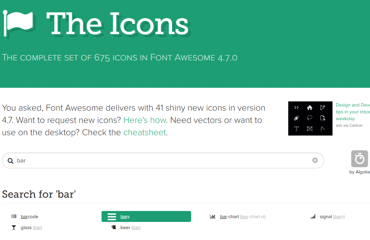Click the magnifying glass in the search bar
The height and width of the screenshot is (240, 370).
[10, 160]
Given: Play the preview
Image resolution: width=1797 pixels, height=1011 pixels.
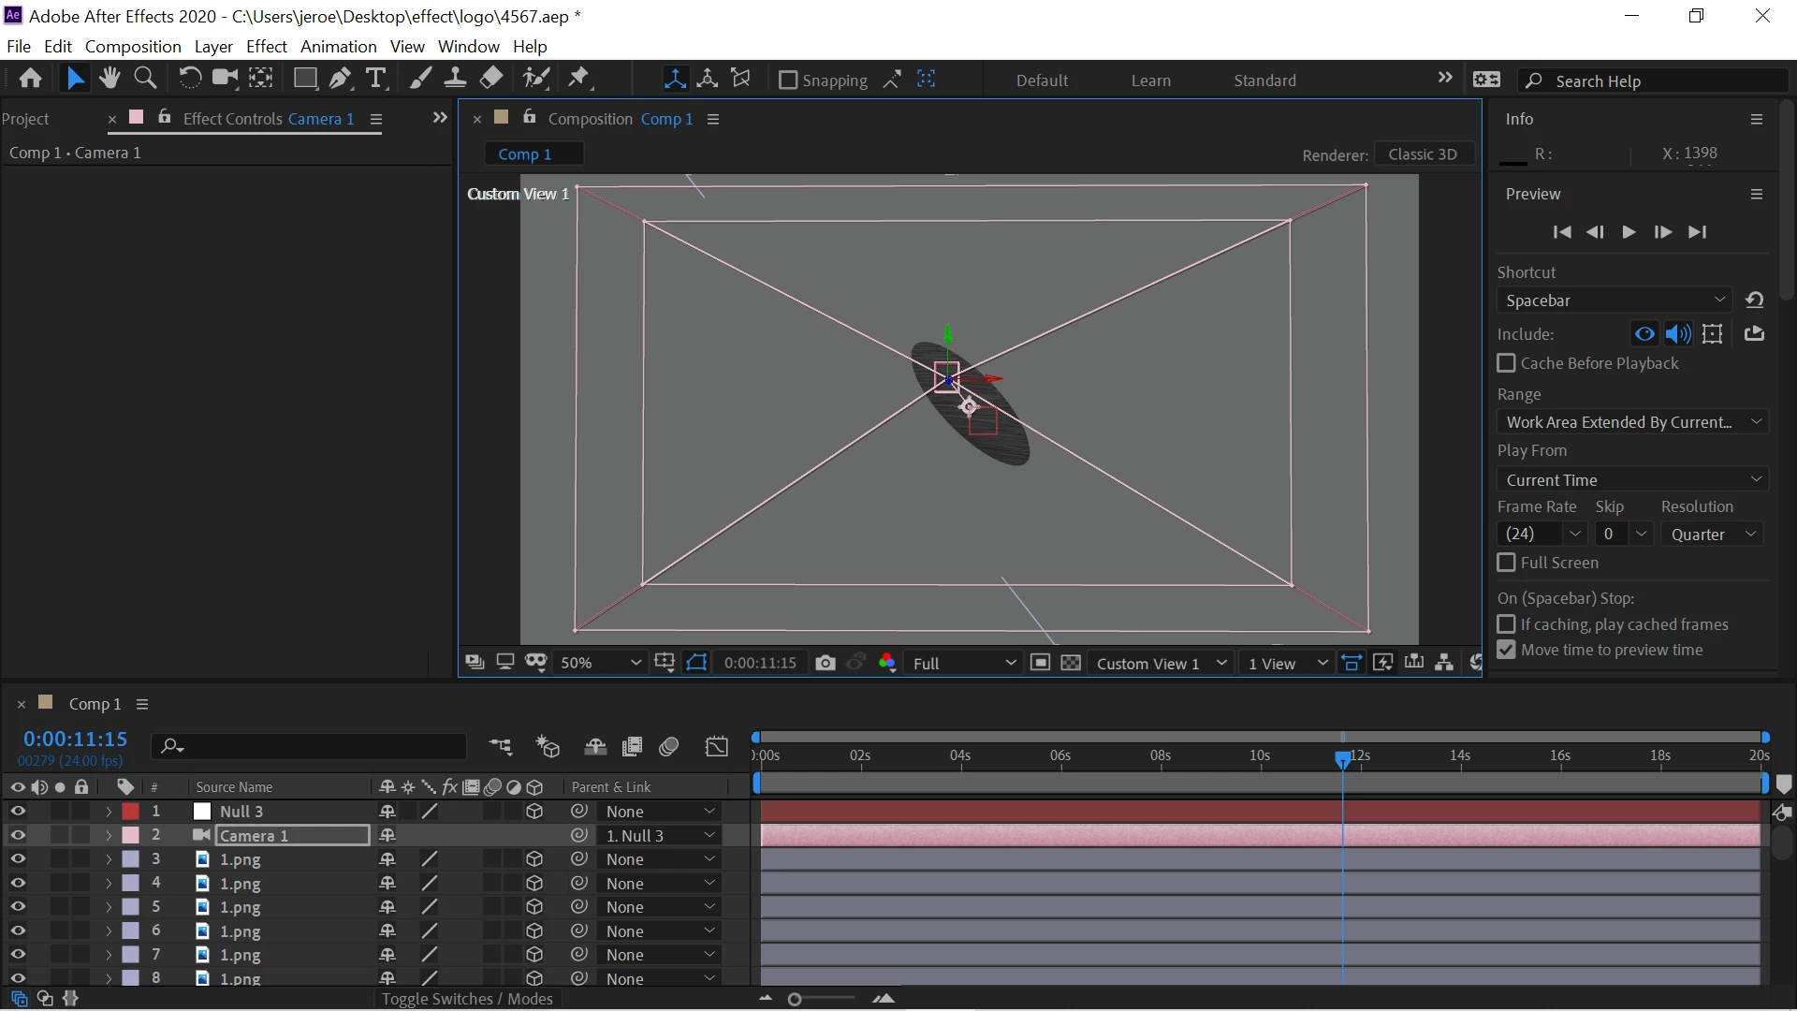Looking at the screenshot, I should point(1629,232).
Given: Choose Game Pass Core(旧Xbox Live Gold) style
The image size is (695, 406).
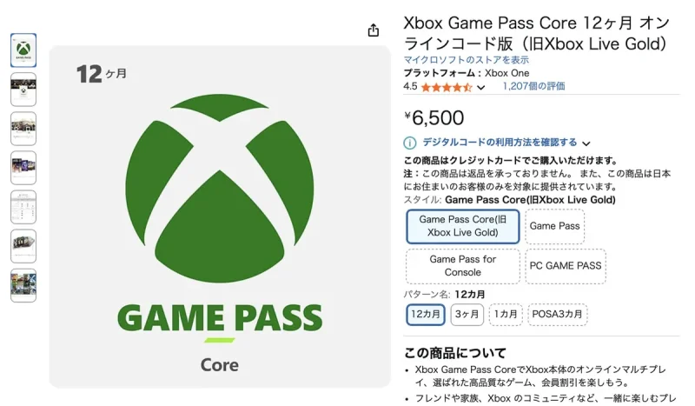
__________________________________________________
▶ Task:
Please format the data above as a numbered list with one item per line, leaving out blank lines and the pictures.

▶ Full solution:
1. Click the magnifying glass in the search bar
2. The height and width of the screenshot is (240, 370).
3. [10, 160]
4. Given: Play the preview
5. Image resolution: width=1797 pixels, height=1011 pixels.
6. Looking at the screenshot, I should point(1629,232).
7. Given: Choose Game Pass Core(旧Xbox Live Gold) style
8. The image size is (695, 406).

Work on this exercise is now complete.